Picture of chocolate exhibitBy Kacie Lucchini '14 and Wendi Wheeler '06

You might have noticed something different in the Christensen Center recently. It's not the hundreds of feet of orange air compressor hose nailed to the wall or an empty office space behind the welcome desk. It's a series of facts and figures in an art installation that may encourage you to think differently about your next candy purchase.

The current show in the Christensen Center student art gallery, The Dark Truth about Chocolate, has something a little different to offer than the usual art installation provides. Augsburg design and graphic design students took part in organizing an art show around the trafficking and child labor in the chocolate industry. Under the direction of professor Chris Houltberg, a new addition to Augsburg faculty this fall, the students were challenged to make an art show that stood for something.

"Design is visual communication," Houltberg said. "I wanted to take a social issue and let the students create an exhibition knowing the complexity of the issue and challenging them to show the complexities through design."

Because Houltberg believes a fundamental part of the design process involves research, the students began learning about the chocolate issue by watching a documentary called The Dark Side of Chocolate. Next, they Skype called a leading researcher, which allowed them to ask questions unanswered by the video. Lastly, they did individual research on specific topics.

The group decided on three main goals for the show. First, raise awareness to the issue of child labor and more specifically trafficking in the cocoa industry. Second, ask people to do something in the form of joining the Ten Campaign, an international organization to stop trafficking, or to send a postcard directly to Hershey, the biggest offender in the U.S. Third, offer an alternative in the form of fair trade chocolate. The show was sponsored by Ten Campaign, the national campaign leading the way to stop trafficking and slave labor in the cocoa industry.

Houltberg not only challenged students to be purposeful in their design choices; he also wanted to give them an experience that was close to a real world design situation. As such, students were presented with design standards and could expand on the concepts within the confines of those standards. They were also able to see the project from concept to print and production and to be involved in a constant process of refinement, something Houltberg said is not always possible in an academic situation.
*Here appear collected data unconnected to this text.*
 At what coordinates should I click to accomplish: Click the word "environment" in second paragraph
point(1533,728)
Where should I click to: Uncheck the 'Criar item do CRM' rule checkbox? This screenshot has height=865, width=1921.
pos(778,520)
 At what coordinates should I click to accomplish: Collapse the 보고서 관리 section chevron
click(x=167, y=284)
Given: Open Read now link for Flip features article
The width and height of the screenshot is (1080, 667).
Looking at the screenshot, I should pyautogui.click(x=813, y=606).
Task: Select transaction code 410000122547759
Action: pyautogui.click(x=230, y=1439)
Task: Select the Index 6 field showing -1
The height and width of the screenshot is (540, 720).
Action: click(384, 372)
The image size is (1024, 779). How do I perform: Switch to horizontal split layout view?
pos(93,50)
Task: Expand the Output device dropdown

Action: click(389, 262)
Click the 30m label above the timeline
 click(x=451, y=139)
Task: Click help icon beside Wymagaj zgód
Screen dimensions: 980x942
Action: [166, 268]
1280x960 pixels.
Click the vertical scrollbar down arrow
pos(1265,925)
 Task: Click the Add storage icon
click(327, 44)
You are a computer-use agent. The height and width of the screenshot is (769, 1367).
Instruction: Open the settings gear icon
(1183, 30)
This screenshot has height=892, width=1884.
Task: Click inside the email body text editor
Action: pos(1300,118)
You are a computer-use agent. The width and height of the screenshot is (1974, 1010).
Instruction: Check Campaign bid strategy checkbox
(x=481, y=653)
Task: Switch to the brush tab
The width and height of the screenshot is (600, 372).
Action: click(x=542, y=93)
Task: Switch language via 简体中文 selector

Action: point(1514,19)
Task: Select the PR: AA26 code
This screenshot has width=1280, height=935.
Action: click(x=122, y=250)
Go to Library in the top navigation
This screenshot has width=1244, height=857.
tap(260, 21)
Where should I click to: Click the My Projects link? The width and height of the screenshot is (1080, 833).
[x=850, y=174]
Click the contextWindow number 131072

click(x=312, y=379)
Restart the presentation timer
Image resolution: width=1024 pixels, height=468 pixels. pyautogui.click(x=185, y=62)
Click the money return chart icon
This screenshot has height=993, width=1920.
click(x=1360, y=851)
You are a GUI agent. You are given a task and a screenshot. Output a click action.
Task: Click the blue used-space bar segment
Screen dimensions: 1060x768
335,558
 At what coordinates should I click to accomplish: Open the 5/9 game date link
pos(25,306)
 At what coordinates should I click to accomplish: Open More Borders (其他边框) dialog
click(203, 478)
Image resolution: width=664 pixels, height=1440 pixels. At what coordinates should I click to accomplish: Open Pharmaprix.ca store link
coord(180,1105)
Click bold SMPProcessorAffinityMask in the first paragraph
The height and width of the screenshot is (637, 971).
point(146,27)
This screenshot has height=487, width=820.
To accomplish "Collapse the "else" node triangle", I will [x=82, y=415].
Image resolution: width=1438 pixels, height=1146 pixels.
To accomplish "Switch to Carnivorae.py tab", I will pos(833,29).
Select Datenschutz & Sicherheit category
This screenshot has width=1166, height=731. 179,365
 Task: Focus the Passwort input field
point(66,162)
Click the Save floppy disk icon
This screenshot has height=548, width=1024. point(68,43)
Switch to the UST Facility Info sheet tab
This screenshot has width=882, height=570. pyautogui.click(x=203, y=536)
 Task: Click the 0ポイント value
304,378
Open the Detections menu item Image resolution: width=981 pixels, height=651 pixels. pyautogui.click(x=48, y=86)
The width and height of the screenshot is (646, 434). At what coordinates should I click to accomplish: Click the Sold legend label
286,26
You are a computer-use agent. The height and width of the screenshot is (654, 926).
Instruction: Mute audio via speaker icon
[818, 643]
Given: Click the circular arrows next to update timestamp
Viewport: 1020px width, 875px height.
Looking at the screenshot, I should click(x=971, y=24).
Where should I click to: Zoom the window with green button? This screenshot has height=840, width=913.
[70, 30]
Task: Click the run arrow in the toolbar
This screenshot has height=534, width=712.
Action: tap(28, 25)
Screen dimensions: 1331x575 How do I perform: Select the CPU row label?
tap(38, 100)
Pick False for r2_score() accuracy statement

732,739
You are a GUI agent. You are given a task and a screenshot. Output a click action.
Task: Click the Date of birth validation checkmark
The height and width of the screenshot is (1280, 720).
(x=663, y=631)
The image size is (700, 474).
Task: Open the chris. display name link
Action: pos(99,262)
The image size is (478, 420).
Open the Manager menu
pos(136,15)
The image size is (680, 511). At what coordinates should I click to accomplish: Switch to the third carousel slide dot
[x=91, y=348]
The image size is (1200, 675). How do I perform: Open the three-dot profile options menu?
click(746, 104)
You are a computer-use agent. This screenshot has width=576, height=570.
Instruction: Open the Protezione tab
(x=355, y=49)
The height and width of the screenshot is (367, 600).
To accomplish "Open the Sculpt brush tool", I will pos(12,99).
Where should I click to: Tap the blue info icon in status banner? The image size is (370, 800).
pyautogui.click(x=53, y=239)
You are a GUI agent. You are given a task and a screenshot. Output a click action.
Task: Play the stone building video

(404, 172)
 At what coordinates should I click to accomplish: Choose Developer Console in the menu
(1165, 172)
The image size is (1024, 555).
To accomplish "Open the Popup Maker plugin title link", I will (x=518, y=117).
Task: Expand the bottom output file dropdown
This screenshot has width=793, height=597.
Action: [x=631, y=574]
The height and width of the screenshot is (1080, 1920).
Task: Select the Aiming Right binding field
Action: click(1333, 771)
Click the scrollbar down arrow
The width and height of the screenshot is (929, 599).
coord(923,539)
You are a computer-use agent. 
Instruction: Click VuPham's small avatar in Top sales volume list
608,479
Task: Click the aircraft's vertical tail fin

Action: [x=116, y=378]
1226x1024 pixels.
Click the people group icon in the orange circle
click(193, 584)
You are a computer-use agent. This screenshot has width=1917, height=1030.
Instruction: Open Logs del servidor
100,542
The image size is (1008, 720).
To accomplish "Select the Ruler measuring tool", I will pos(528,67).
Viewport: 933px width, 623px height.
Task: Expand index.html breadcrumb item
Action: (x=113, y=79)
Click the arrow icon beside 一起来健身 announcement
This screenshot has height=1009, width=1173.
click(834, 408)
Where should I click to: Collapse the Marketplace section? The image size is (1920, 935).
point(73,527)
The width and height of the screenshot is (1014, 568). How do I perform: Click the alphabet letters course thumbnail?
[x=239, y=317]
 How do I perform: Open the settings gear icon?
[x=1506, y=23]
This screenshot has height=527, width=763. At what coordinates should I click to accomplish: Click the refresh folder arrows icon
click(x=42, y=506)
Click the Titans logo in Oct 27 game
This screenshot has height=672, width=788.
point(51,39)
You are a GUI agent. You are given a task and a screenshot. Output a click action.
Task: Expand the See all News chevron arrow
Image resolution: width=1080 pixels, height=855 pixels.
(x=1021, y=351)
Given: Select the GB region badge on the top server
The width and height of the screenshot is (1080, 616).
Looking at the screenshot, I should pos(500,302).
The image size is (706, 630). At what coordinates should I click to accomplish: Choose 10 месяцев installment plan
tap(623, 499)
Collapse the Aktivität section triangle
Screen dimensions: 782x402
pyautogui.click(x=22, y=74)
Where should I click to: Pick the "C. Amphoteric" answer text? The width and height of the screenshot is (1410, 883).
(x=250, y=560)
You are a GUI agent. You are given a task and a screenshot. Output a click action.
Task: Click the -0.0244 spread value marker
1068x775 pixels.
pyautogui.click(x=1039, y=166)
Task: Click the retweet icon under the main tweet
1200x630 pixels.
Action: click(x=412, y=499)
Kacie Lucchini, an art history and media writing major, said she enjoyed seeing the reaction of attendees at the show's opening reception. "As an artist, watching people realize that the show was about the children who are forced into slave labor all so they can have a Reese's was a moving experience.

See photos of the opening on Augsburg College Homemade's Facebook page.

Picture of chocolate exhibitEach element of the installation communicates details about trafficking and exploitation of children in the cocoa industry, but some messages are more abstract. For example, each piece of candy that is missing a bite approximately represents the wages of the people who produce the cocoa. And there are 18 spheres in the "Illuminated Cocoa Field" portion of the installation [at left] correlating to the 1.8 million children working in the cocoa sector.

Lucchini thinks that the 38 students who worked on the project will definitely make more conscious decisions about their purchases. "I think it's a lasting memory for some of us," she said.

Marketing and graphic design major, Joe Vokracka, said that though he knows the show won't change the minds of everyone who views it, he believes the classes were successful in helping viewers understand where their food comes from. "This show with this subject matter would not have been as successful anywhere else," he said.

Houltberg is pleased with the results of the students work. "I think they succeeded with the push-pull that happens in an installation like this. The color palette is very pleasing, but when you get up close you see that the subject matter is not. That's a very good analogy for candy."

The show ends November 23.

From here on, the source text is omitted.